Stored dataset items
- - - - - - -

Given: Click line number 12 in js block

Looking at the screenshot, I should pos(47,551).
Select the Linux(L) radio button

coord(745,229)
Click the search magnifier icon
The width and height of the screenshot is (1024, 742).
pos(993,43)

- - - - - - -

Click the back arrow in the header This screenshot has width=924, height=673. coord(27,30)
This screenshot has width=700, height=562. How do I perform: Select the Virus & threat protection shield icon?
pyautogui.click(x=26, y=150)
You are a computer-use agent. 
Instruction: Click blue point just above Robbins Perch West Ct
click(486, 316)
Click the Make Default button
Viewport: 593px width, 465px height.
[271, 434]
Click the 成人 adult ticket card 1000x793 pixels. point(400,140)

- - - - - - -

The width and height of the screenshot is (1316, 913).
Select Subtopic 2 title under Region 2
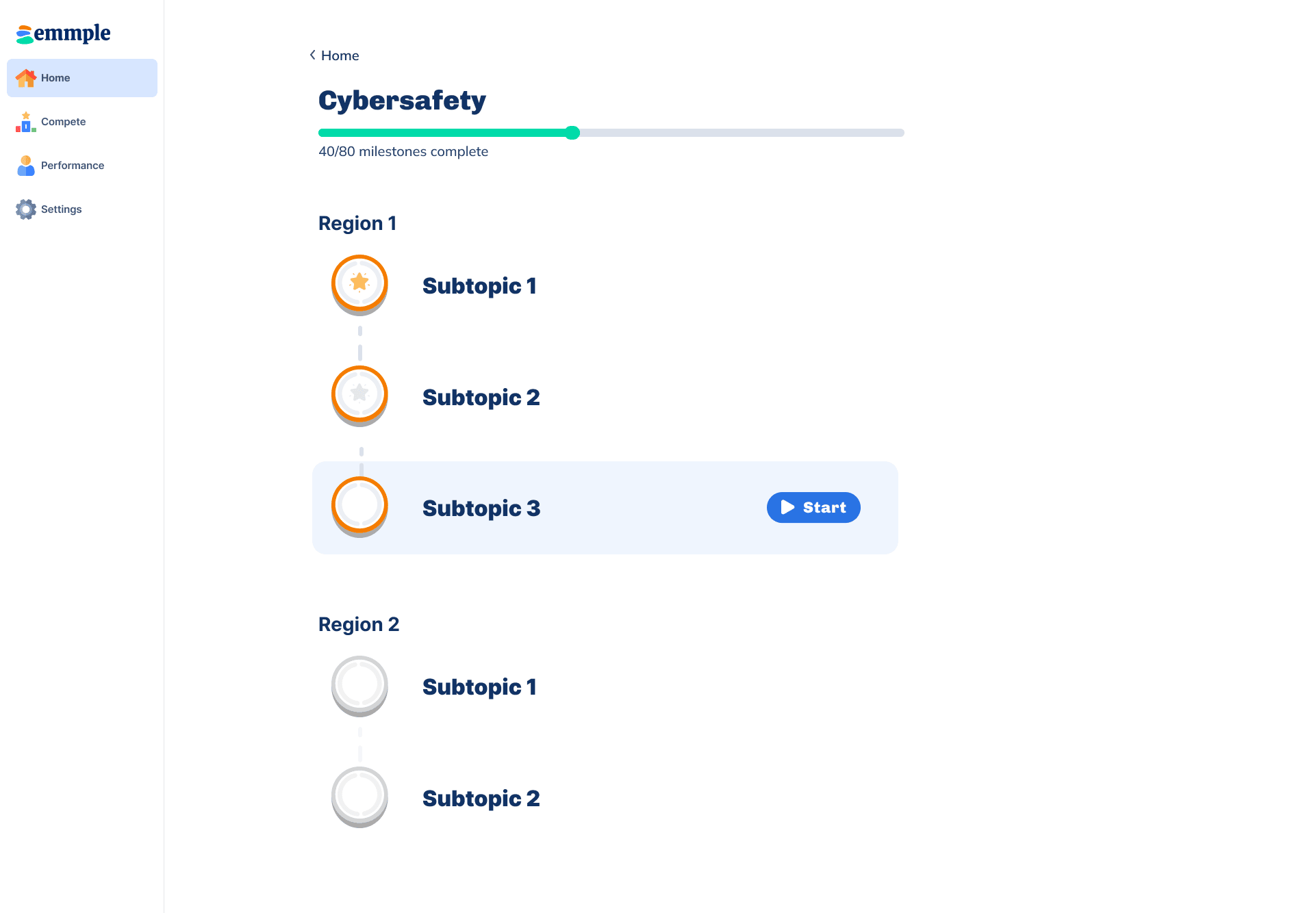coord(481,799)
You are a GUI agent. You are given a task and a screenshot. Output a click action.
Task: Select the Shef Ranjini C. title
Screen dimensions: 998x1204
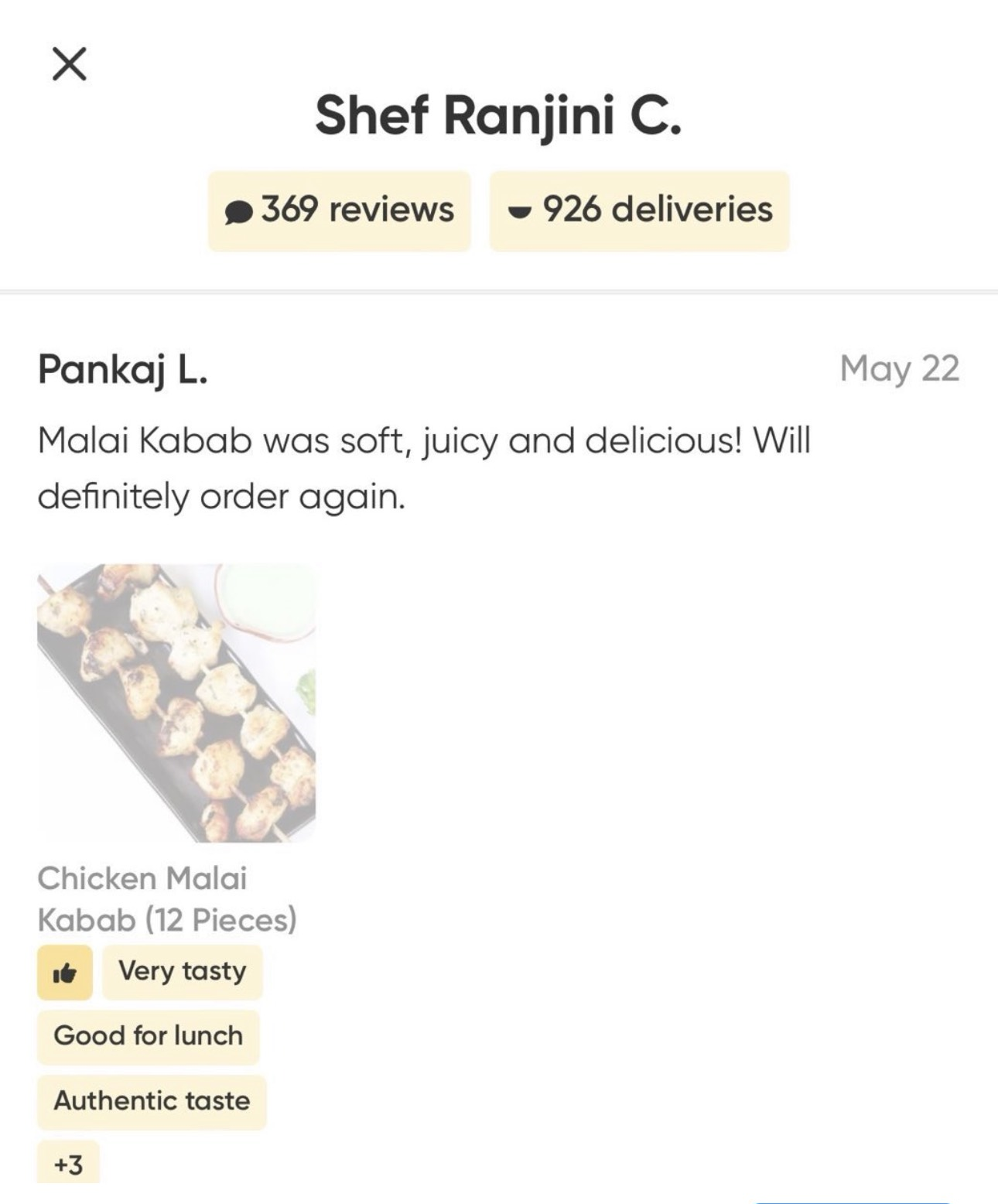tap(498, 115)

- - - - - - -

# Exercise description
Scan the data above for the string "agent". Copy every line in which it appears.

# Response
You are a computer-use agent. 
You are a GUI agent. You are given a task and a screenshot. Output a click action.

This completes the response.